Timbul pertanyaan: Bagaimana anak-anak kami nanti di masa mendatang, bisnisnya,
ekonominya, nafkahnya hariannya? Mungkinkah mereka berumah tangga dengan
kondisi seperti ini?.
Dhawuh 39
Mbah, manusia itu kalau punya
keinginan, hambatannya Cuma dua. Godaan dan hawa nafsu. Kuat cobaan apa tidak,
kuat dicoba apa tidak.
Dhawuh 40
Para santri itu lemah pendidikan keterampilannya.
Sudah terlanjur sejak awalnya begitu.
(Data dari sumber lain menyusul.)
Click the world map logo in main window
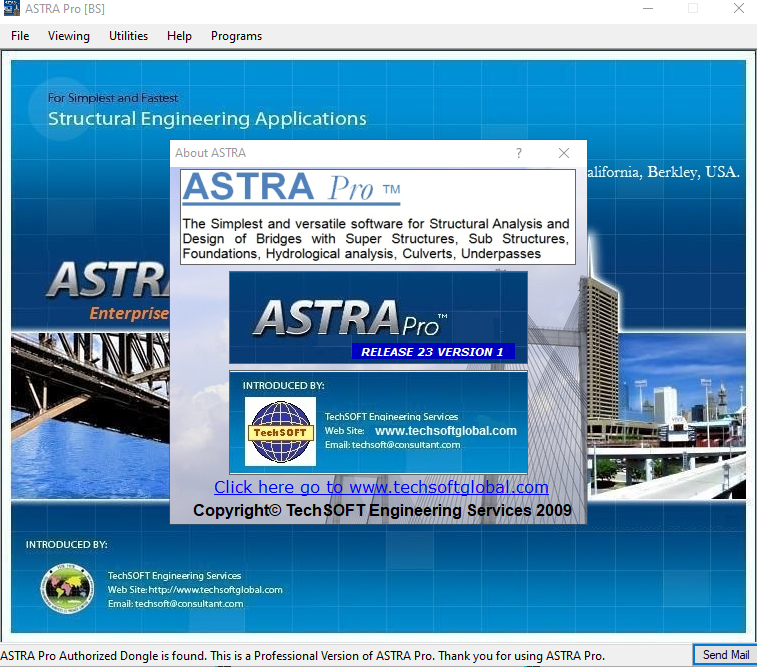 click(x=66, y=589)

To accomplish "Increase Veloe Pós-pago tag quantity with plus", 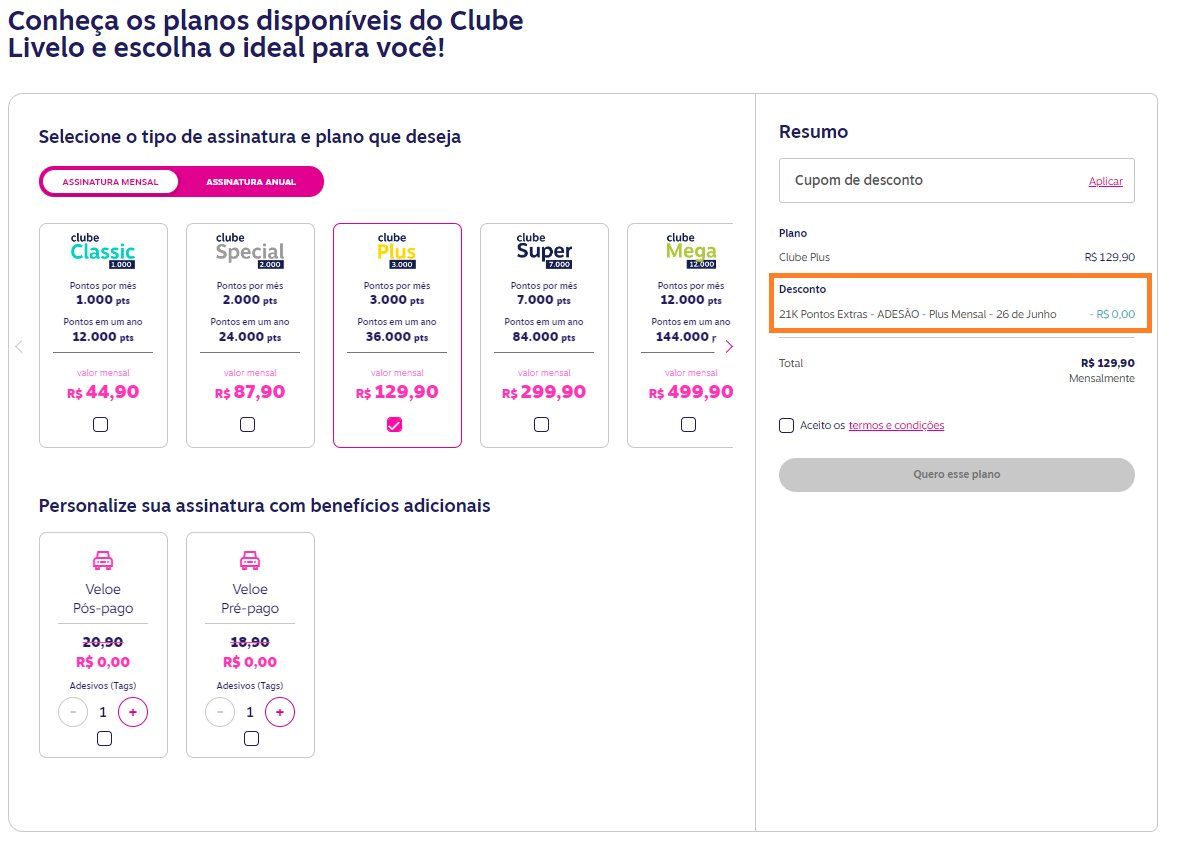I will coord(133,712).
Tapi Alhamdulillah, di
pesantren-pesantren seperti Gontor dan pondok pabelan diajarkan
keterampilan-keterampilan. Di sana, keterampilannya ada, tapi wiridannya tidak
ada. Saya senang pesantren yang ada wiridannya.
Dhawuh 41
Sukses dalam studi belum menjamin
sukses dalam hidup. Pokoknya, di luar buku, di luar bangku, di luar kampus,
masih ada kampus yang lebih besar, yakni kampus Allah. Kita harus banyak
belajar. Antara lain belajar dangdut Jawa, belajar tolak berhala, dan belajar
tolak berhala itu sulit sekali! Sulit sekali.
Dhawuh 42
Hidup ini sejak lahir hingga mati,
adalah kuliah tanpa bangku.
Dhawuh 43
Mbah, kamu itu ketika mengaji, jika
dipanggil ayah, ibu atau putra-putra ayah, siapa saja itu, jangan menunggu
selesai mengaji, langsung saja ditaruh kitabnya, lalu menghadap dengan niat
mengaji.
Dhawuh 44
Seorang (santri) yang tak kuat
menahan lapar, bahayanya orang (santri) itu di pondok bisa berani banyak utang.
Dhawuh 45
Mbah, kalau kamu menggantungkan
kiriman dari rumah, kalau belum dikirim jangan mengharap-harap dikirim, semua
sudah diatur oleh Allah.
Dhawuh 46
Sekarang, mencari orang bodah itu
sulit, sebab orang bodoh kini mengaku pintar. Kelak, kalau kamu sekolah,
berlaku bodah saja. Bagaimana caranya? Pura-pura saja, dan harus bisa pura-pura
bodoh. Maksudnya, kamu harus pintar membedakan antara orang bodoh dengan orang
yang pura-pura bodoh.
Dhawuh 47
Dunia itu memang sedikit, tapi tanpa
dunia, seseorang bisa mecicil (blingsatan).
Dhawuh 48
Jadi orang itu harus mencari yang
halal, jangan sampai jadi tukang cukur merangkap jagal.
Dhawuh 49
Miskin dunia sedikitnya berapa, tak
ada batasannya demikian juga kaya dunia. Seorang yang kaya pasti ada yang di
atasnya, seorang yang melarat banyak temannya. Orang kaya pasti ada kurangnya.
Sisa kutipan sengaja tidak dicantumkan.